The museum is not trying to bombard visitors with the unexpected, said Executive Director Elisabeth A. Werby ’72, but attempting to bridge the gap between art and science in the hopes of attracting new crowds to the institution.
“We wanted to do something a little edgier, to bring in a new audience who don’t expect this kind of photography,” she said about the exhibition entitled “Looking at Leaves,” which features photographs by celebrated New York photographer Amanda Means. It is the third in the Museum’s “Looking at Nature” series, following “Looking at Landscapes” and “Looking at Animals.”
“Our goal is to use photography to get people to look at nature in ways they hadn’t before,” Werby added. “It’s about a whole new way of understanding the natural world. We saw Amanda Means’s photographs and knew that was what we wanted for the exhibition; it was a perfect match.”
When asked about her work, Means said that she wished to express through her pictures the beauty of leaves, which are rarely seen as artistic objects in themselves.
“I’m really interested in the crossover of science and art, and this is just perfect...I wasn’t intending to instruct in the beginning, I think,” she said. “I just loved the formal aspects of the shapes, the veins, the lines. For years, I didn’t even find out the real names.”
“For the first time with this show, the botanists worked with me to figure out the names of all the plants,” Means added.
The exhibition features leaves of differing types and conditions, some with several tears and cracks.

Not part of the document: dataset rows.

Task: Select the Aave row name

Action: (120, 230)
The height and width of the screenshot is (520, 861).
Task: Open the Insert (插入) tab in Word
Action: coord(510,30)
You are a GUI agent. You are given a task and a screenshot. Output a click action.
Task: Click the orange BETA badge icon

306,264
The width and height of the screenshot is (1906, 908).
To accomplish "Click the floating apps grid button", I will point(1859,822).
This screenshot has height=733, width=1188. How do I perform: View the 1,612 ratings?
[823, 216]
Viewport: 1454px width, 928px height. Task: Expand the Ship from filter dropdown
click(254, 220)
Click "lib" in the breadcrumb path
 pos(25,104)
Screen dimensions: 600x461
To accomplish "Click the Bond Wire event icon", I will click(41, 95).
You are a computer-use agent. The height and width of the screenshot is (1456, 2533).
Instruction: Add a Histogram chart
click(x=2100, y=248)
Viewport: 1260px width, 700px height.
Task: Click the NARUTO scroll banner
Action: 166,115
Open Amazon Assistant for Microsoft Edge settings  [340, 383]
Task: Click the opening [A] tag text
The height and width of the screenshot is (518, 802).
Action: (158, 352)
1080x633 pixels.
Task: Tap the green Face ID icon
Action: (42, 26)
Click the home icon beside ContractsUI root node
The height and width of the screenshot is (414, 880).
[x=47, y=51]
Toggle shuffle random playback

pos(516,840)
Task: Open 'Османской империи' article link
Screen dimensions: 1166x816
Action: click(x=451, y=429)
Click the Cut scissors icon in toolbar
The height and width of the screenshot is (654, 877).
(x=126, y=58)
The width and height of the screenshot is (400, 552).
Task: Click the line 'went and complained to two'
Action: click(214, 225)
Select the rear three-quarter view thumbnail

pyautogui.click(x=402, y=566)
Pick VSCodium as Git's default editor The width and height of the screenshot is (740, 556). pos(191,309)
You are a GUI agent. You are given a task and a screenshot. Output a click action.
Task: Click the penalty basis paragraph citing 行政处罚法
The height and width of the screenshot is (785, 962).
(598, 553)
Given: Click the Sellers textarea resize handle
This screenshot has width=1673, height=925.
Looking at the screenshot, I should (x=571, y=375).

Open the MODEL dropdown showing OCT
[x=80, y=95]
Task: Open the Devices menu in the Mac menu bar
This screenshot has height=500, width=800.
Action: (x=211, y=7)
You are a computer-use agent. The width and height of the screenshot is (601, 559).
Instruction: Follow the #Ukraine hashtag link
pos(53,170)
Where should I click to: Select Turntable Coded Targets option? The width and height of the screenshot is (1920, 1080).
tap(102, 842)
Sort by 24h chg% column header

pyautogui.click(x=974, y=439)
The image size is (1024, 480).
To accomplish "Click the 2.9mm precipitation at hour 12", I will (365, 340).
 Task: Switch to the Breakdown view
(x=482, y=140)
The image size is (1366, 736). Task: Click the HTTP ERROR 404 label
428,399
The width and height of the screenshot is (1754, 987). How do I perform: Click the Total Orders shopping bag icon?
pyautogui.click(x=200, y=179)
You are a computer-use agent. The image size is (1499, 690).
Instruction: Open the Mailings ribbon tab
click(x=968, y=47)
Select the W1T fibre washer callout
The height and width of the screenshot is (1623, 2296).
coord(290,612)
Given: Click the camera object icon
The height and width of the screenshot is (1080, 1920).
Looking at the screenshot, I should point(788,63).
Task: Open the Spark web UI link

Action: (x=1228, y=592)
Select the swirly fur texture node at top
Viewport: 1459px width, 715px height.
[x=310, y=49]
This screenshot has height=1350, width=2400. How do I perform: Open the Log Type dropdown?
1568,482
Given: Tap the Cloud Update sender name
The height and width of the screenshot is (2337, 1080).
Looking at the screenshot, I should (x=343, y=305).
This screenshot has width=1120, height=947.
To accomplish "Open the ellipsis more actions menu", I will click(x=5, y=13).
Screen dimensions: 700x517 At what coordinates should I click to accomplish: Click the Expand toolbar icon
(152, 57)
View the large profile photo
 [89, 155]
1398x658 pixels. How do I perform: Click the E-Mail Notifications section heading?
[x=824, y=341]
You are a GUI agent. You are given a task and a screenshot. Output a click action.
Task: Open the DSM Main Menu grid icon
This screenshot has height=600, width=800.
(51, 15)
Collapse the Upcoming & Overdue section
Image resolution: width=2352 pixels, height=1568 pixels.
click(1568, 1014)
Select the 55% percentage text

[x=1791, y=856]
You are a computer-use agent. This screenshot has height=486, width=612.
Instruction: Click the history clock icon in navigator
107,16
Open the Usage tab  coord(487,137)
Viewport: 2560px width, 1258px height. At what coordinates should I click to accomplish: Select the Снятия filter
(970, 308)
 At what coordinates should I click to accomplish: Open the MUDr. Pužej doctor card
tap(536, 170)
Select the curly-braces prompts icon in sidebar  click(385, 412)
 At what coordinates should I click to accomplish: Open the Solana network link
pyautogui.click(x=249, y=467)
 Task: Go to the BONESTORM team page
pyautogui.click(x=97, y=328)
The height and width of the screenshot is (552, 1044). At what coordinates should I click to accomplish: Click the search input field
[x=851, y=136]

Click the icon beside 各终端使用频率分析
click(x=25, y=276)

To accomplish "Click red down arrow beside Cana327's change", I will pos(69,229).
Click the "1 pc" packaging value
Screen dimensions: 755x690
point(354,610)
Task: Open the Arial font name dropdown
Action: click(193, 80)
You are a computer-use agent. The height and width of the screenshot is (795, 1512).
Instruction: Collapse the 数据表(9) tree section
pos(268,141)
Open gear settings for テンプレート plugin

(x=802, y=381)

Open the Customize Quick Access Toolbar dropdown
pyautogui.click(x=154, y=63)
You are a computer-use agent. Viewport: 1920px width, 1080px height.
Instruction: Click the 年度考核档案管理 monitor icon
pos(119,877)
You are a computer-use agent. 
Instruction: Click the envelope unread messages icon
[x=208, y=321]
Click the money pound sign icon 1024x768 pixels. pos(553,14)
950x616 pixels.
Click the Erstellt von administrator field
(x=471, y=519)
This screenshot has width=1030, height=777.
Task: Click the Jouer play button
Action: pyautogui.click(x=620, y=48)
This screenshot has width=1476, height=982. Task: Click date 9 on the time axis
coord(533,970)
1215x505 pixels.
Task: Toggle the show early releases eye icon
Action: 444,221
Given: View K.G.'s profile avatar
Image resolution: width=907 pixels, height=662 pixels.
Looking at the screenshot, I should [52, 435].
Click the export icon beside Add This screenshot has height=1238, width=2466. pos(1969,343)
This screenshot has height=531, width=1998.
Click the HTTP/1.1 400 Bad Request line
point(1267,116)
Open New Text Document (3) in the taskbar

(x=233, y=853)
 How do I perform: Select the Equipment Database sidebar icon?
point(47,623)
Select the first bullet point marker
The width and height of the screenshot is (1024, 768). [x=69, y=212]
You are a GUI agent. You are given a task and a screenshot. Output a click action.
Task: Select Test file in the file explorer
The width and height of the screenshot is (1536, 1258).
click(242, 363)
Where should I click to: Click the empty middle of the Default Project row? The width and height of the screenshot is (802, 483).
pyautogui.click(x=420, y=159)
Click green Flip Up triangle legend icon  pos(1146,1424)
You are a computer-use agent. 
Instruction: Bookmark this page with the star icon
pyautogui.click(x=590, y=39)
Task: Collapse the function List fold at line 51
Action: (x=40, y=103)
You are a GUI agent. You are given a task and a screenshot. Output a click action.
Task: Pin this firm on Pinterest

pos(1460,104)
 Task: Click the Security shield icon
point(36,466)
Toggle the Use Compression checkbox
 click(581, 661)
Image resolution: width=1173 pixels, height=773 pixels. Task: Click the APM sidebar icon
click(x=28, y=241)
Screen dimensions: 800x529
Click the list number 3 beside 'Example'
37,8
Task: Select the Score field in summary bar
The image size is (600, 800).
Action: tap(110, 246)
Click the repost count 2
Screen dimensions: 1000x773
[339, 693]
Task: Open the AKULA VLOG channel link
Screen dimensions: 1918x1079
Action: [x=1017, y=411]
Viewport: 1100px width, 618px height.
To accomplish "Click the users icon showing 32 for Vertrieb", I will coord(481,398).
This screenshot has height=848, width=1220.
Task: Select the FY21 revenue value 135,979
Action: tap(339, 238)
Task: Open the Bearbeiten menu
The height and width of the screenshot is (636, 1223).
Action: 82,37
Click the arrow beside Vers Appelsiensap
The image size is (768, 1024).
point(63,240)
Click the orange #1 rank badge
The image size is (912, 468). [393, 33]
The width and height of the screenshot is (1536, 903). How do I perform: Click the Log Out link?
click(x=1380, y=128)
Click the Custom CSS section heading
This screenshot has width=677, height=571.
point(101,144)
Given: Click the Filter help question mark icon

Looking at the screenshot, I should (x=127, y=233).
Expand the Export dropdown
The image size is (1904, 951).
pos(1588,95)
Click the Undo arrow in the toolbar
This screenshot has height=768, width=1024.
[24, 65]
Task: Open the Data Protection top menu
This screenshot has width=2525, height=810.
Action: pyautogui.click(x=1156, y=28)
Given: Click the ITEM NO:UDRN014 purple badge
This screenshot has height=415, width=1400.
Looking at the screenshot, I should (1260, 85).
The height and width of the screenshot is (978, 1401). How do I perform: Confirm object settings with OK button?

Means said that this allows viewers to see a leaf’s life cycle at different points, showing science in an artistic fashion. “It’s really important to me that I’m not just using perfect leaves,” she said. “I’m interested in getting people to think about the life of a leaf from the beginning all the way through leaf bud, new tiny newborn leaf, then at the end of the summer they fall off and decay into the soil.”
The Cornell-educated photographer said her work was influenced by artists like Jackson Pollack, and in the case of this exhibition, by one quotation from Pollack in particular: “My concern is with the rhythms of nature...I work inside out, like nature.”
The exhibition will run at the Harvard Museum of Natural History through Feb. 8, 2009.